[Problem description]: Take the data below and copy exactly the lines starting at the one with "You are a computer-use" and finishing at the one with "Instruction: Open the", both included.

[Records for the exercise]:
☆ ☆ ☆ ☆
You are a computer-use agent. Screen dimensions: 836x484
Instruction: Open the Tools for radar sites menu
☆ ☆ ☆ ☆
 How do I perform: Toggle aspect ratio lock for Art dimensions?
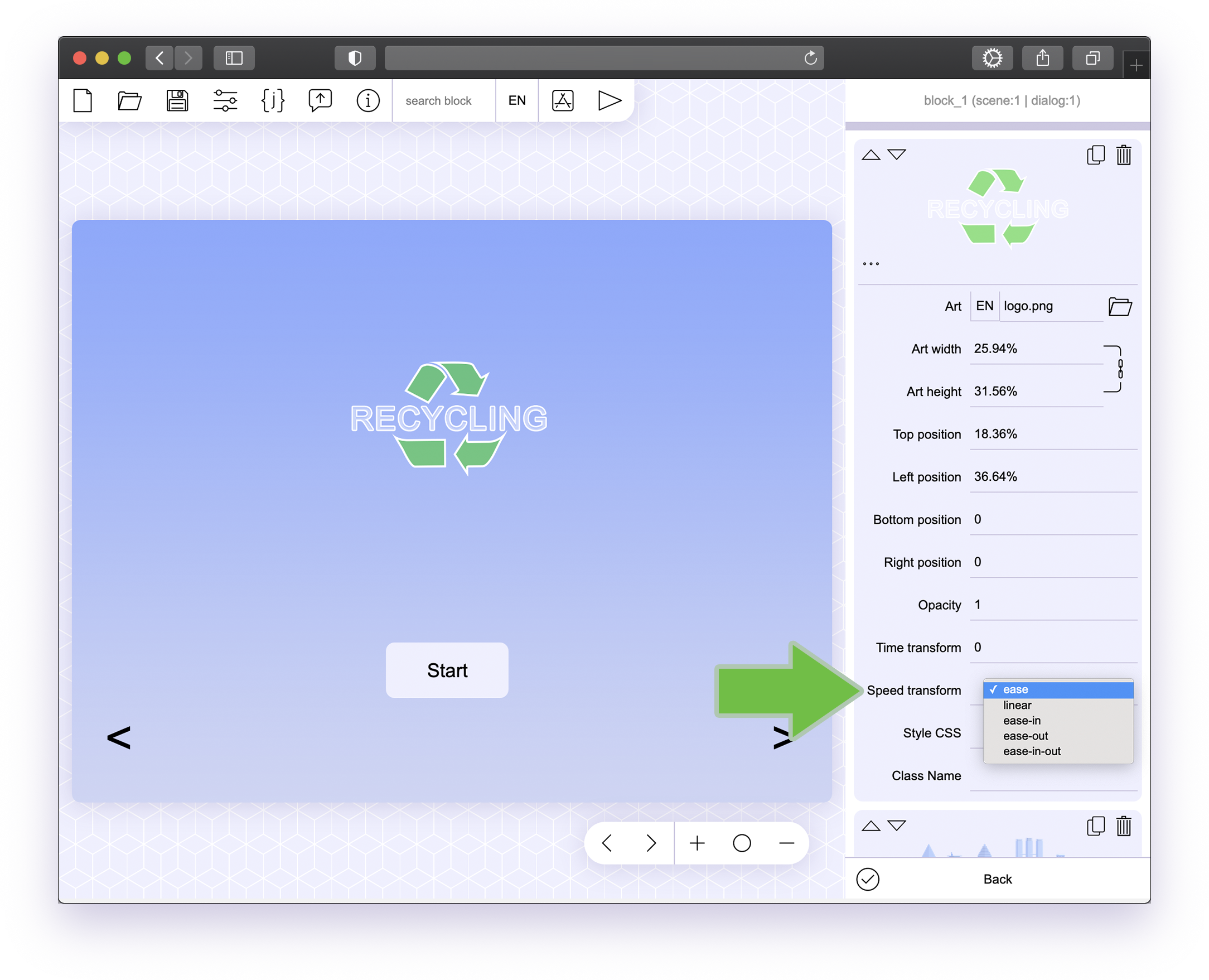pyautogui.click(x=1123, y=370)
☆ ☆ ☆ ☆
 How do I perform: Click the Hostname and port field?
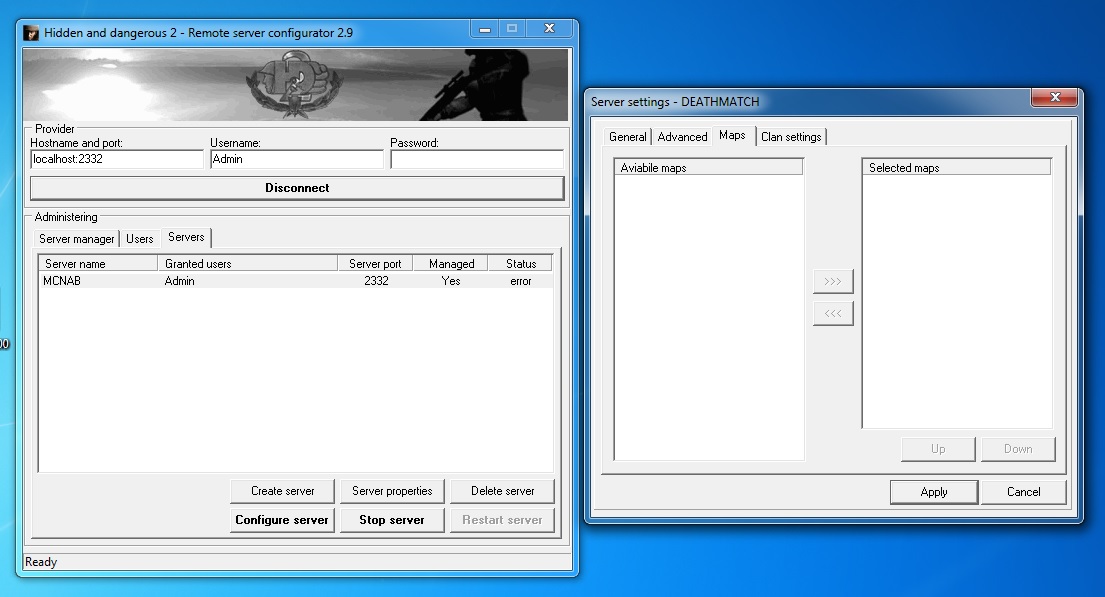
☆ ☆ ☆ ☆
[Task response]:
You are a computer-use agent. Screen dimensions: 836x484
Instruction: Open the Tools for radar sites menu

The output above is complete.